Riformuli come elenco puntato il paragrafo dell'estratto sull'Ipo di Aramco che comincia con «Stando ai freddi dati formali», conservandone i fatti principali.

__Estratto della fonte__:
┄┄┄┄┄┄┄┄┄┄┄┄┄┄┄┄┄┄┄┄

E’ con questi presupposti che oggi – 11 dicembre – Aramco comincia le sue contrattazioni alla Borsa di Ryad. Oggi, in un contesto tutt’altro che favorevole  per i collocamenti (WeWork docet), il gigante petrolifero saudita fa invece il suo esordio: sintomo che, al netto delle attese e dei roboanti proclami, al Regno servono soldi. Tanti. E in fretta.

 

Stando ai freddi dati formali, il principe Mohammed bin Salman ha vinto la sua scommessa, visto che la prezzatura dell’Ipo si è fissata sulla parte alta della forchetta di oscillazione, vendendo 3 miliardi di titoli (1,5% del pacchetto) a 32 riyals per azione (circa 8,53 dollari) e raggiugnendo così il totale record di 25,6 miliardi di dollari. La più grande Ipo della storia, come mostra il grafico, maggiore anche dello sbarco di Alibaba nel 2014 e, soprattutto, una prezzatura che porta il market cap di Aramco a 1,7 trilioni di dollari, più di Apple.

┄┄┄┄┄┄┄┄┄┄┄┄┄┄┄┄┄┄┄┄

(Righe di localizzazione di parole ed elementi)
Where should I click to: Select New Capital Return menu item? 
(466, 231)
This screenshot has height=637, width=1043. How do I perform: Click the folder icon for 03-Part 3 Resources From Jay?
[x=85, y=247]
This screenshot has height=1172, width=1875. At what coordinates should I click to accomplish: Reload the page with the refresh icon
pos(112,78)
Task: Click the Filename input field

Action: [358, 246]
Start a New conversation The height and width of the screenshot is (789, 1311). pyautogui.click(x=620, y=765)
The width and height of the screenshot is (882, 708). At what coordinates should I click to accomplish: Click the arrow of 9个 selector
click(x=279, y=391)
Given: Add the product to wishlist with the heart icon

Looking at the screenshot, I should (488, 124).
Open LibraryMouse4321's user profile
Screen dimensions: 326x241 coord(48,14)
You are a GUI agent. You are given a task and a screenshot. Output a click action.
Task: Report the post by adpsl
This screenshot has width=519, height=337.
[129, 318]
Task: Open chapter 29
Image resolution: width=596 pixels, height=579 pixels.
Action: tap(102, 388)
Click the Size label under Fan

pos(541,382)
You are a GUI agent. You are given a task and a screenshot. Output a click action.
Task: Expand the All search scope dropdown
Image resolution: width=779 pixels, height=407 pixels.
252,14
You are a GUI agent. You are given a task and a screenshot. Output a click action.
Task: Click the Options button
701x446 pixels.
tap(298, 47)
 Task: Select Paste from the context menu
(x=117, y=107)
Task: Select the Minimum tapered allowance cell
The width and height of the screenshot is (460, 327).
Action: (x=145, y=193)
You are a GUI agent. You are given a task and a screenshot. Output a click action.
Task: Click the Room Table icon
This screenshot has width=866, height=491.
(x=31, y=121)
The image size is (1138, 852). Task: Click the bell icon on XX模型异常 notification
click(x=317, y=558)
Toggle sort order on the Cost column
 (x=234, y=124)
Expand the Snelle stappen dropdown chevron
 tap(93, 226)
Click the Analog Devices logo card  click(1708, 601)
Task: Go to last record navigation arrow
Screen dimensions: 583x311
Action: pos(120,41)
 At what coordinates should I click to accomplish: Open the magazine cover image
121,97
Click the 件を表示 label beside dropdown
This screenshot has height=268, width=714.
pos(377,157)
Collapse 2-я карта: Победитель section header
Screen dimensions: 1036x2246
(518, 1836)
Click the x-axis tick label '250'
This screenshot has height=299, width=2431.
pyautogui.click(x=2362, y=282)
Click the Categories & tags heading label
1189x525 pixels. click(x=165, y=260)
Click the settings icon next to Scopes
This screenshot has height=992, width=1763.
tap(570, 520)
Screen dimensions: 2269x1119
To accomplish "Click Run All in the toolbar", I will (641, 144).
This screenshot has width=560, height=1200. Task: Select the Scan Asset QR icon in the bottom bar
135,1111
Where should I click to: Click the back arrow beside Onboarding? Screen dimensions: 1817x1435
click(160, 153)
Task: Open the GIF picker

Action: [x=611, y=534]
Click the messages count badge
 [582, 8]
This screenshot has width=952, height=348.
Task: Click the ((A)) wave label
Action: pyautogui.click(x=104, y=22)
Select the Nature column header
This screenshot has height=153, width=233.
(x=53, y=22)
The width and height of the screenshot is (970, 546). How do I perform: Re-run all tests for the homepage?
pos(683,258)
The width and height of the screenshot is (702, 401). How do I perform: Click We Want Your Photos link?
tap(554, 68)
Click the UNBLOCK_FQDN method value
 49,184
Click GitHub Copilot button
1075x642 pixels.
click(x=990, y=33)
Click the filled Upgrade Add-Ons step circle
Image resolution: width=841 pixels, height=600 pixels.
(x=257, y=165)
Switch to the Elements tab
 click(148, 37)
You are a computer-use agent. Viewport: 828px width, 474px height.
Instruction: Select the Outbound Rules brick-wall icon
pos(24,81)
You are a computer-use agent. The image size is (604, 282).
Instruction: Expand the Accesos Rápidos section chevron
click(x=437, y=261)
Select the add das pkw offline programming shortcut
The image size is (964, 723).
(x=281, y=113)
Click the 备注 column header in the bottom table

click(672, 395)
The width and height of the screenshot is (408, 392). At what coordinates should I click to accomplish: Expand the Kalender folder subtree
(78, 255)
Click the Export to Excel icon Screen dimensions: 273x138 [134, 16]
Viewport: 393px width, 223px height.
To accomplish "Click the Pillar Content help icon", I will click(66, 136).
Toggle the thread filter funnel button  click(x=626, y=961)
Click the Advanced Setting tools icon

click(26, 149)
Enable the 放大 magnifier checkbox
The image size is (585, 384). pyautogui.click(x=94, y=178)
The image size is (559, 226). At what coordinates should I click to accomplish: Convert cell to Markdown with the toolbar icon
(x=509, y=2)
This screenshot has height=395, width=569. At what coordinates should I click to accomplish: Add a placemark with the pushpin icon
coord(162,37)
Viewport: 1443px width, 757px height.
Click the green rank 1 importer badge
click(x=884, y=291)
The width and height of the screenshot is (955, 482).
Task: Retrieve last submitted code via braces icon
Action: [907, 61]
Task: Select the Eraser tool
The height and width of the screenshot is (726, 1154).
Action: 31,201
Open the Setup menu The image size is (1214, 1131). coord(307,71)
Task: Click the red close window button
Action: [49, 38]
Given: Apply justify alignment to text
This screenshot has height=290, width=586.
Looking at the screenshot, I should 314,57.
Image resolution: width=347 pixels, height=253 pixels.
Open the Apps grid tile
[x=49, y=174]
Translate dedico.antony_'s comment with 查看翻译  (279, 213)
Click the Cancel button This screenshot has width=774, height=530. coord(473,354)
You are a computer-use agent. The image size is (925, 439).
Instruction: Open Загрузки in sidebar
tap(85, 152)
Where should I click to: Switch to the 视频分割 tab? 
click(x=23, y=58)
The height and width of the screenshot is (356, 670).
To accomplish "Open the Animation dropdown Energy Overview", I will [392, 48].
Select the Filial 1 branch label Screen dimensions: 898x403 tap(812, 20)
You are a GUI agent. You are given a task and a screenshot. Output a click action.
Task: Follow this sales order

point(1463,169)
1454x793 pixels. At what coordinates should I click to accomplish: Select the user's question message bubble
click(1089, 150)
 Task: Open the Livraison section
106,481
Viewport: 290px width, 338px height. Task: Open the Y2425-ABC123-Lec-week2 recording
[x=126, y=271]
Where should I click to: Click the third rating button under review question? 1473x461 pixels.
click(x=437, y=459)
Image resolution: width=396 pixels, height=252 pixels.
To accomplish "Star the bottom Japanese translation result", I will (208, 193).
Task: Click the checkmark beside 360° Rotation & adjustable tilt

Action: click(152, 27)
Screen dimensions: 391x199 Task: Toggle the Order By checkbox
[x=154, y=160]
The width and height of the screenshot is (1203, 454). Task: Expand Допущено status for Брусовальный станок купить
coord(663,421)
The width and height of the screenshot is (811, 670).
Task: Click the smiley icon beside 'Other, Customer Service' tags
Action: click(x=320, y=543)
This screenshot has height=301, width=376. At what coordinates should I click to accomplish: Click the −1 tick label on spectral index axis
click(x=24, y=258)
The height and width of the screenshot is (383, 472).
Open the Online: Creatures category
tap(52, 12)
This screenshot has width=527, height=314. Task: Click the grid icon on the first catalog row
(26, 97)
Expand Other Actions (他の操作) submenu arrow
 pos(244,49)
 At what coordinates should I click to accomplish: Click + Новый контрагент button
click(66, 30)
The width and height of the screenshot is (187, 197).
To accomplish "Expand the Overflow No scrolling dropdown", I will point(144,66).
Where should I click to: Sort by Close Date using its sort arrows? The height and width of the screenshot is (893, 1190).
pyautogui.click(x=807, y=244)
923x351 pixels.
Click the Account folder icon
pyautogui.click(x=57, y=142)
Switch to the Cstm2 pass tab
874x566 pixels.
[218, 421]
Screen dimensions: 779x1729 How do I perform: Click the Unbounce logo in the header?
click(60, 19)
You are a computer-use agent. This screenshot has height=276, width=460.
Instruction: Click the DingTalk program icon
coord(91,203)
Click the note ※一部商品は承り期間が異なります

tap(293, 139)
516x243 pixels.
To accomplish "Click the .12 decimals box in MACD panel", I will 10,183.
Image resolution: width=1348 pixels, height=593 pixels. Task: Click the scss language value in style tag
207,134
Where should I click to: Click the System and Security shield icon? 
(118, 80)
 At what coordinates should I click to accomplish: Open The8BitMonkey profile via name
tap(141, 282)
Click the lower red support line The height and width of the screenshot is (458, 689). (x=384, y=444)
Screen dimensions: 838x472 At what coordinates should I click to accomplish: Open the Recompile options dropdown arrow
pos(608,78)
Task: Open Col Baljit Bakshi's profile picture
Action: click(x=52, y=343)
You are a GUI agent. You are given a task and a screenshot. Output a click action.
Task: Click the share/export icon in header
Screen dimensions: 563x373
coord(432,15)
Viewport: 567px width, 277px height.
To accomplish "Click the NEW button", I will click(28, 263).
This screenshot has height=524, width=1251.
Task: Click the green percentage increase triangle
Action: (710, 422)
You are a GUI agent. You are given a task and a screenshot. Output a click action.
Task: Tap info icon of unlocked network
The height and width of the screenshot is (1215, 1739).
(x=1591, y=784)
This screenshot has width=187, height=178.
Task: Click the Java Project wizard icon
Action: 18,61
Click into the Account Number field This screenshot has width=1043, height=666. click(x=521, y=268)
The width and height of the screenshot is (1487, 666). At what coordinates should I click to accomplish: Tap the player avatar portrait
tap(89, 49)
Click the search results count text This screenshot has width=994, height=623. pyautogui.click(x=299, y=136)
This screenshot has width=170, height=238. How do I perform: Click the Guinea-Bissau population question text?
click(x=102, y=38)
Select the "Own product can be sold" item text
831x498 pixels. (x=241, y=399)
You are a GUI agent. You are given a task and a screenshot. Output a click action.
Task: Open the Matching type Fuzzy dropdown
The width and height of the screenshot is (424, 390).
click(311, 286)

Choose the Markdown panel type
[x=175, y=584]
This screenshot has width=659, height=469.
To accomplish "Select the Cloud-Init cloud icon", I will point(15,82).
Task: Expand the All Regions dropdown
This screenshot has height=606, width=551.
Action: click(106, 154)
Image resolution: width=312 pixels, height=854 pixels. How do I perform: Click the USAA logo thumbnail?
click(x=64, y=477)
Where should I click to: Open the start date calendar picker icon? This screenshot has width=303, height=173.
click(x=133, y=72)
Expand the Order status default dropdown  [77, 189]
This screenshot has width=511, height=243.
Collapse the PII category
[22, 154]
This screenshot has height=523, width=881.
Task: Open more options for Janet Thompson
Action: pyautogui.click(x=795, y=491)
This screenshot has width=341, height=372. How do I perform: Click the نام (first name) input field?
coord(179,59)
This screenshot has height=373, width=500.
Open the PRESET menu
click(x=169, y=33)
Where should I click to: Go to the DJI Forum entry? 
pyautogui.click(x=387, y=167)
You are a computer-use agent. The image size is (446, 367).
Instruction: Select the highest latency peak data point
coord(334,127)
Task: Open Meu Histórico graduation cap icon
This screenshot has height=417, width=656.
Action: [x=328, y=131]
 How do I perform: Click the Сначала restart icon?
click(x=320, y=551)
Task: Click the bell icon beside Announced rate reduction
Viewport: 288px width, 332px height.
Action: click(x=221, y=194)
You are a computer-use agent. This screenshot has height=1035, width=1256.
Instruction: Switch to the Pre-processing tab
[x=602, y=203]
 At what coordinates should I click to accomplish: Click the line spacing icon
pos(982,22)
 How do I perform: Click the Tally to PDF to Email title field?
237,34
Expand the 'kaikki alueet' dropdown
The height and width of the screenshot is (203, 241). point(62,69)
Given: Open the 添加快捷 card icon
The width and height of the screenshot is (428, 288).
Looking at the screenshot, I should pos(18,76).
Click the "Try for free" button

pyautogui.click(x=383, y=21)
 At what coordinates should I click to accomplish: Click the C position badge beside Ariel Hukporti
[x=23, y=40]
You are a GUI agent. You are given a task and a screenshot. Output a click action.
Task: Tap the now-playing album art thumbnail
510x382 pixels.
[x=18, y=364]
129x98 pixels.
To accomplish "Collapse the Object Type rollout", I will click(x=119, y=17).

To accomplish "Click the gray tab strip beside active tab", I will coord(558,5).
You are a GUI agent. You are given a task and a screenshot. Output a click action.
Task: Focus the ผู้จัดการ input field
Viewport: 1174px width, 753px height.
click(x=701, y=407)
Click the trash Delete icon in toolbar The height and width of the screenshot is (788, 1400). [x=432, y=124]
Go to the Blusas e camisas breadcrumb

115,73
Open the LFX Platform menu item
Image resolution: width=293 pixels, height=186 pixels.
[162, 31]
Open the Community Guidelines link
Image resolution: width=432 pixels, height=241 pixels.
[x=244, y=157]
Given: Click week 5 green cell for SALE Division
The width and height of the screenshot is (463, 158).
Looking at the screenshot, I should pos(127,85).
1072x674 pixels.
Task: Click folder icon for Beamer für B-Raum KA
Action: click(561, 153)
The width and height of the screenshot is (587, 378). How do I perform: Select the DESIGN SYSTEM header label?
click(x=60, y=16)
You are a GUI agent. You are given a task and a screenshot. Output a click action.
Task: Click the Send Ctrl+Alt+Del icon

┄┄┄┄┄┄┄┄┄┄┄┄┄┄┄┄┄┄┄┄

__Risposta all'esercizio__:
- Secondo i dati formali, il principe Mohammed bin Salman ha vinto la sua scommessa.
- Il prezzo dell'Ipo è stato fissato nella parte alta della forchetta di oscillazione.
- Sono stati venduti 3 miliardi di titoli (1,5% del pacchetto) a 32 riyals per azione (circa 8,53 dollari).
- Il totale raccolto ha raggiunto il record di 25,6 miliardi di dollari.
- Si tratta della più grande Ipo della storia, superiore anche allo sbarco di Alibaba nel 2014.
- Il prezzo porta la capitalizzazione di mercato di Aramco a 1,7 trilioni di dollari, più di Apple.